Cullis regarded the younger man resentfully: Rushton looked at least ten years younger than him, and members of the public in their forties tend to assume that their problems are not being treated seriously if a younger man is assigned to the case, whatever the rank involved. ‘Why isn’t Chief Superintendent Lambert handling this? Are threats to the life of local citizens not thought worthy of his attention nowadays?’

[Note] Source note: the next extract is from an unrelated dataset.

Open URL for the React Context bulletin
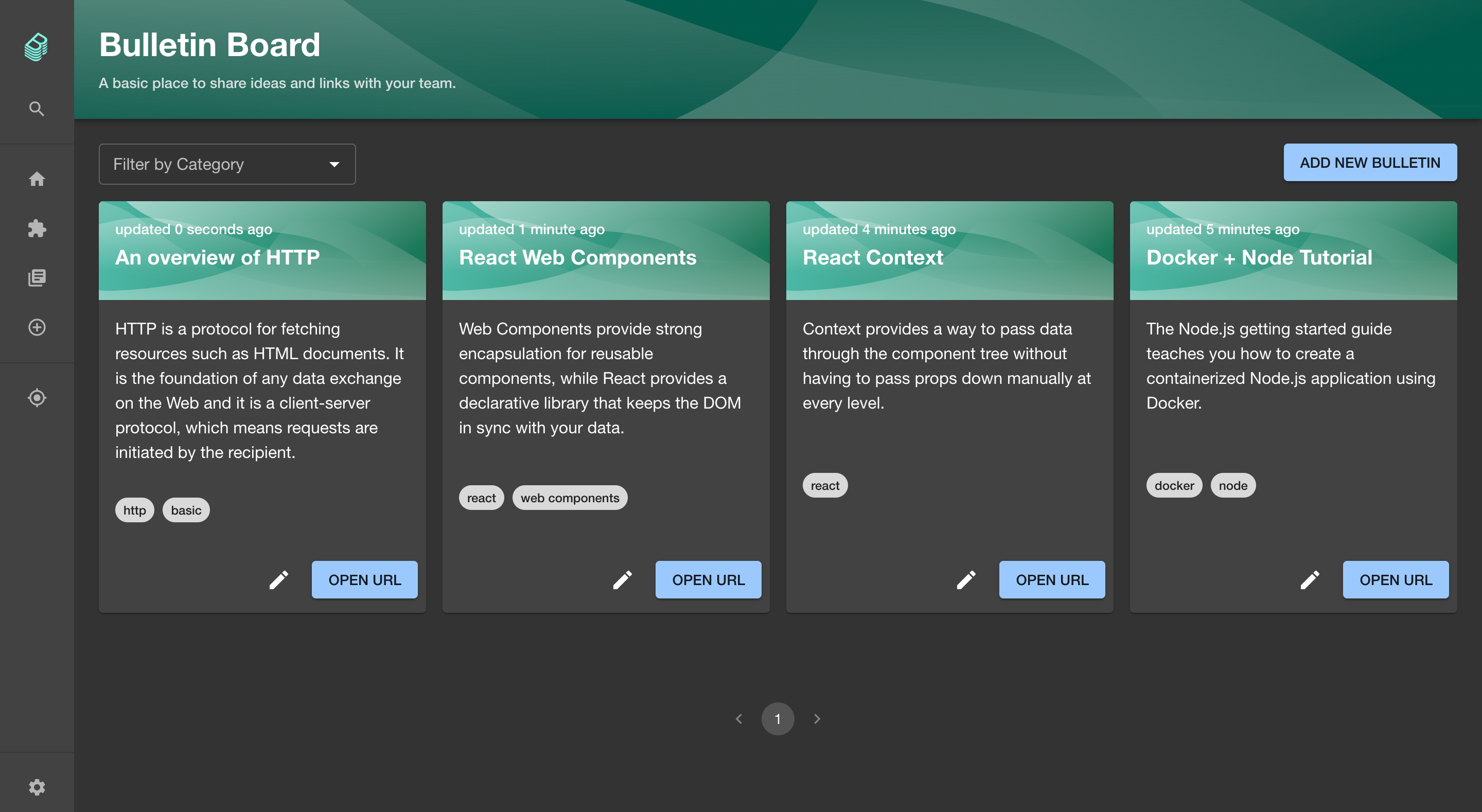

Rushton gave him an acid smile. John Lambert had built a considerable local reputation as a result of securing arrests in some high-profile murder cases over the last fifteen years. Rushton was quite used to hearing his name mentioned by the public. He considered John Lambert something of a dinosaur himself, but you couldn’t argue with his results. Even the Home Office didn’t argue with them: they’d recently given him a three-year extension to his service. Chris Rushton said acidly, ‘Chief Superintendent Lambert is presently fully occupied with a complex fraud case in the north of our area. He is fully informed about this incident and the threats made to you, Mr Cullis.’
‘And no doubt if they carry out those threats and slit my throat he’ll take charge of the murder inquiry. A fat lot of good that will be to me!’